■ Saved data entries ■
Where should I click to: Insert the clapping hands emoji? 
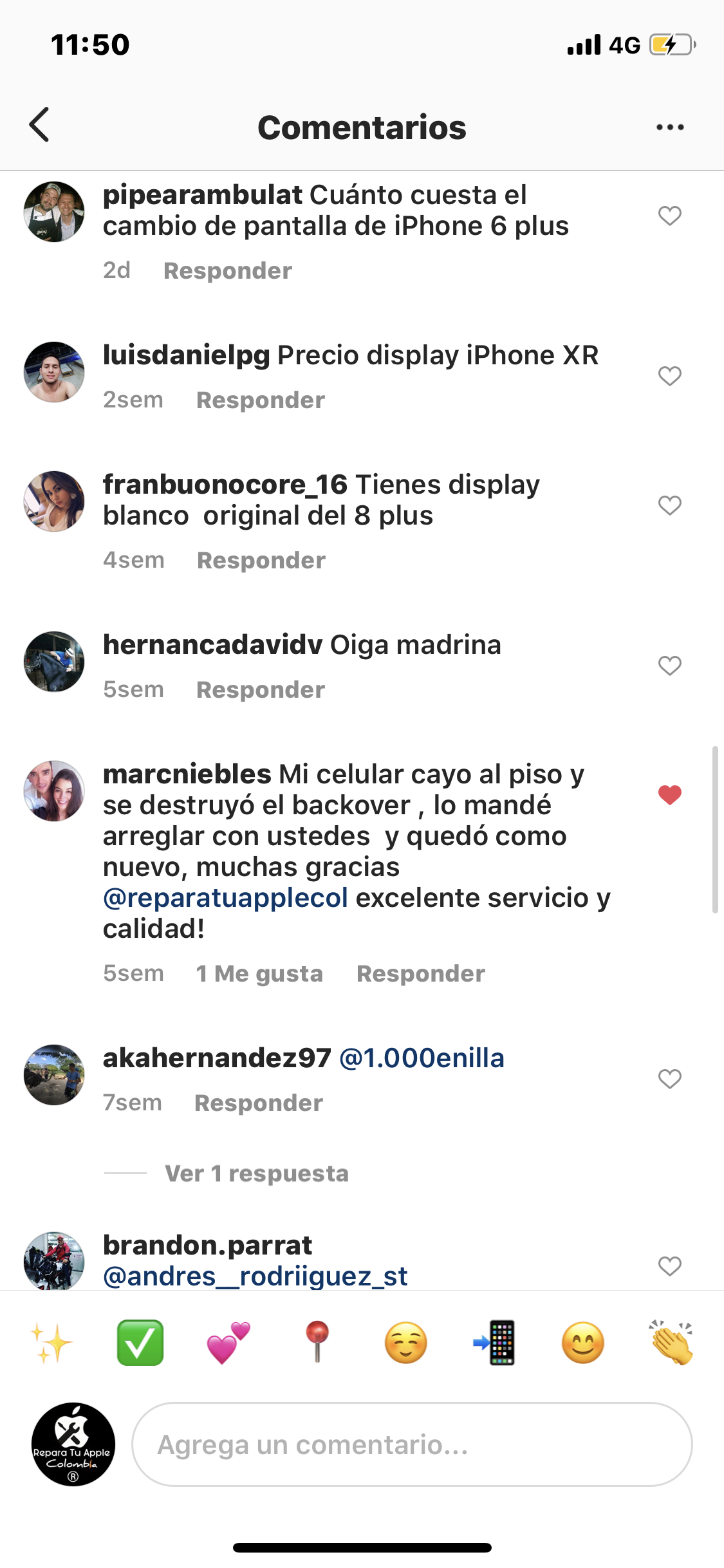[671, 1343]
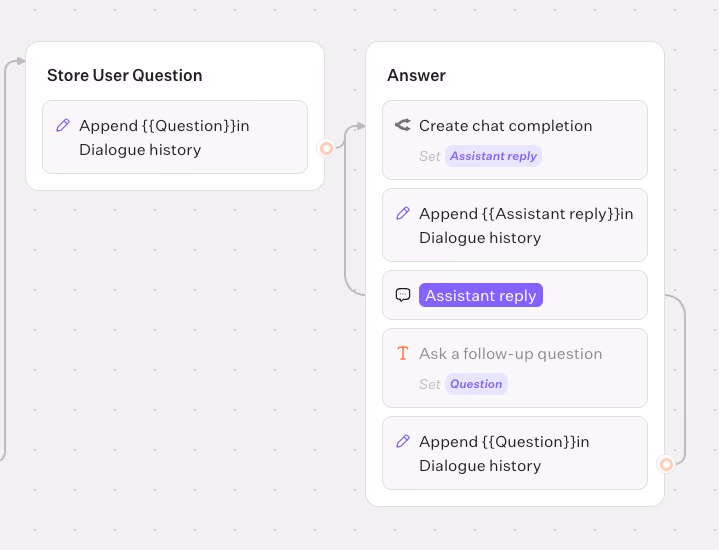The height and width of the screenshot is (550, 719).
Task: Open the "Create chat completion" block label
Action: pyautogui.click(x=505, y=125)
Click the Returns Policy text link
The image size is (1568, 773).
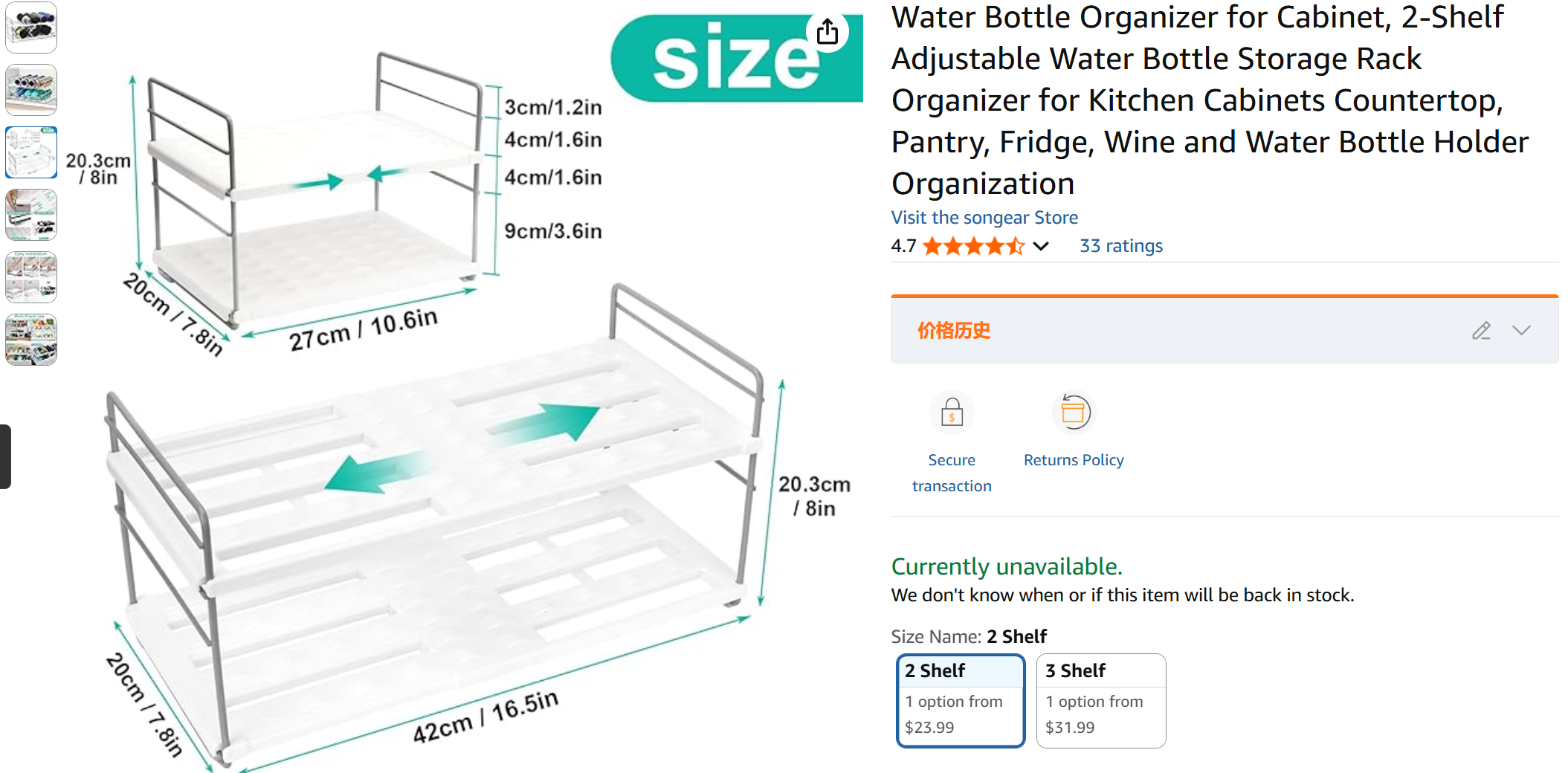point(1073,460)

■ ASSIGNMENT ■
Transcribe nothing but the lines from the one containing "Click the Returns Policy text link" through the final line of the records, exactly as written and without pictures.

■ RESULT FOR THIS TASK ■
Click the Returns Policy text link
The image size is (1568, 773).
point(1073,460)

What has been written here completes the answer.